阅读了开源的搜索引擎Lucene的c++版本,这里将笔记比较粗的列举一下,详细的剖析过程,会逐步的整理贴上来.
处理输入:
(1).streambase.h
template <class T>
class StreamBase {};
(2).inputstreambuffer.h
template <class T>
class InputStreamBuffer {};
(3).bufferedstream.h
template <class T>
class BufferedInputStream : public StreamBase<T> {};
(4).fileinputstream.h
class FileInputStream : public BufferedInputStream<char> {};
(5).Reader.h
class Reader;
class StringReader: public Reader {};
class SimpleInputStreamReader: public jstreams::BufferedInputStream<TCHAR>{};
class FileReader: public Reader{};
处理分词:
(1).CharTokenizer是一个抽象类,它主要是对西文字符进行分词处理的.常见的英文中,是以空格、标点为分隔符号的,在分词的时候,就是以这些分隔符
作为分词的间隔符的.
(2).实现CharTokenizer的具体类有3个,分别为:LetterTokenizer、WhitespaceTokenizer;
LetterTokenizer类:只要读取到非字符的符号,就分词;
(3).TokenFilter是一个抽象类,定义了对一个经过分词(Tokenizer)后的TokenStream进行过滤的功能;
(4).不同的Lucene分析器Analyzer,它对TokenStream进行分词的方法是不同的,这需要根据具体的语言来选择。比如英文,一般是通过空格来分割词条,
而中文汉字则不能通过这种方式,最简单的方式就是单个汉字作为一个词条。
TokenStream是通过从设备或者其他地方获取数据源而构造的一个流,我们要执行分词的动作,应该对这个TokenStream进行操作.TokenStream也可以
不是直接通过数据源构造的流,可以是经过分词操作之后读入TokenFilter的一个分词流。
文档与字段:
(1).class Field;
(2).class DocumentFieldEnumeration;
(3).class DocumentFieldList;
(4).class Document;
建立索引辅助工具:
IndexInput.h IndexOutput.h Directory.h FSDirectory.h RAMDirectory.h
class Directory
(1).管理锁工厂及其锁实例;
(2).管理Directory目录实例的基本属性,主要是通过文件名称进行管理;
(3).管理与操作该目录相关的一些流对象;
(4).管理索引文件的拷贝。
class FSDirectory:public Directory
class IndexInput
class MMapIndexInput: public IndexInput
class BufferedIndexInput: public IndexInput
class FSIndexInput:public BufferedIndexInput
class IndexOutput
class BufferedIndexOutput : public IndexOutput
class FSIndexOutput: public BufferedIndexOutput
(1).锁工厂的获取及其管理;
(2).对文件系统目录下索引文件的输入流和输出流的管理;
(3).获取FSDirectory类实例;
(4).获取锁工厂实例后,可以创建一个新的FSDirectory类实例,在此之前先要完成一些初始化工作;
(5).继承自Directory抽象类,自然可以实现索引文件的的拷贝操作。
(6).FSDirectory类中实现了很多静态内部类,这使得只能在FSDirectory类内部访问这些静态类,对外部透明
class RAMFile
class RAMIndexOutput: public BufferedIndexOutput
class RAMIndexInput: public BufferedIndexInput
class RAMLock
因为RAMDirectory是与内存相关的目录,所以它不是永久存在的,不像FSDirectory,所以实例化一个RAMDirectory可以从一个FSDirectory的实例来完成.

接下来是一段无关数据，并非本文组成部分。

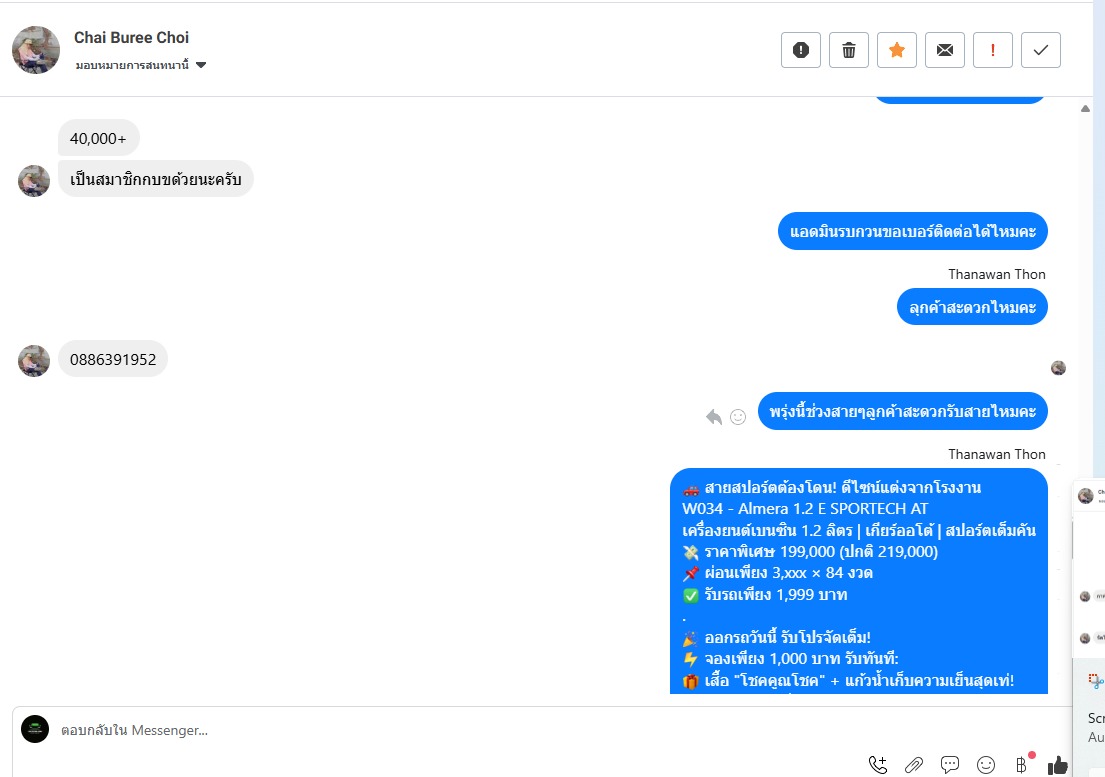This screenshot has width=1105, height=777.
Task: Reply to the tomorrow-call message using arrow icon
Action: (714, 417)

RAMDirectory的特点决定了,对目录Directory进行复杂的操作时,都要把这些操作转移到内存中来处理。通过拷贝目录的方式也可以实例化一个RAMdirectory.
将指定的dir目录拷贝到当前的内存中,即实例化一个RAMDirectory。这里,closeDir是一个很重要的状态变量,指定了拷贝完成后,源目录dir是否关闭。
如果实例化一个RAMDirectory完成后就关闭源目录dir,可能会因为处理的时间非常短,而需要再次打开源目录dir,持久化到文件系统目录,开销可能会
比直接操作源目录dir要大,这点要权衡.
public void seek(long pos):输出缓冲区的内容,然后将文件指针定位到long所指示的文件位置.
建立索引:
IndexWriter.h IndexReader.h
class IndexWriter
class IndexReader
class DocumentWriter
class FieldInfos
class FieldsWriter
class FieldsReader
class Term
class TermInfo
class SegmentInfo
class SegmentReader
class SegmentTermPositions
class TermDocs
class TermPositions
class TermInfosReader
class TermInfosWriter
class SegmentInfos
class SegmentMerger
索引的过程:
(1).构造函数
IndexWriter::IndexWriter(const char* path, Analyzer* a, const bool create, const bool _closeDir):
directory( FSDirectory::getDirectory(path, create) ),analyzer(a),egmentInfos (_CLNEW SegmentInfos),
closeDir(_closeDir)
{
_IndexWriter ( create );
}
//create indicates if the indexWriter must create a new index located at path or just open it
void IndexWriter::_IndexWriter(const bool create)
{
//建立一个TransactionalRAMDirectory对象,该对象包含一个事务取消时的删除文件列表及恢复文件列表
//同时还包含一个当前文件列表恢复文件列表自动删除key和value,删除文件列表和当前文件列表则不自动删除
ramDirectory = _CLNEW TransactionalRAMDirectory;
}
(2).Document* doc = FileDocument( path ); ===>doc->add(*_CLNEW Field(_T("path"), tf, Field::STORE_YES | Field::INDEX_UNTOKENIZED ) );
doc->add(*_CLNEW Field(_T("contents"),str.getBuffer(), Field::STORE_YES | Field::INDEX_TOKENIZED) );
(3).writer->addDocument( doc ); ===>一个writer会加入多个doc,因此会有多个segmentName
void IndexWriter::addDocument(Document* doc, Analyzer* analyzer)
{
ramDirectory->transStart();
char* segmentName = newSegmentName();
DocumentWriter* dw = _CLNEW DocumentWriter(ramDirectory, analyzer, this ); (a)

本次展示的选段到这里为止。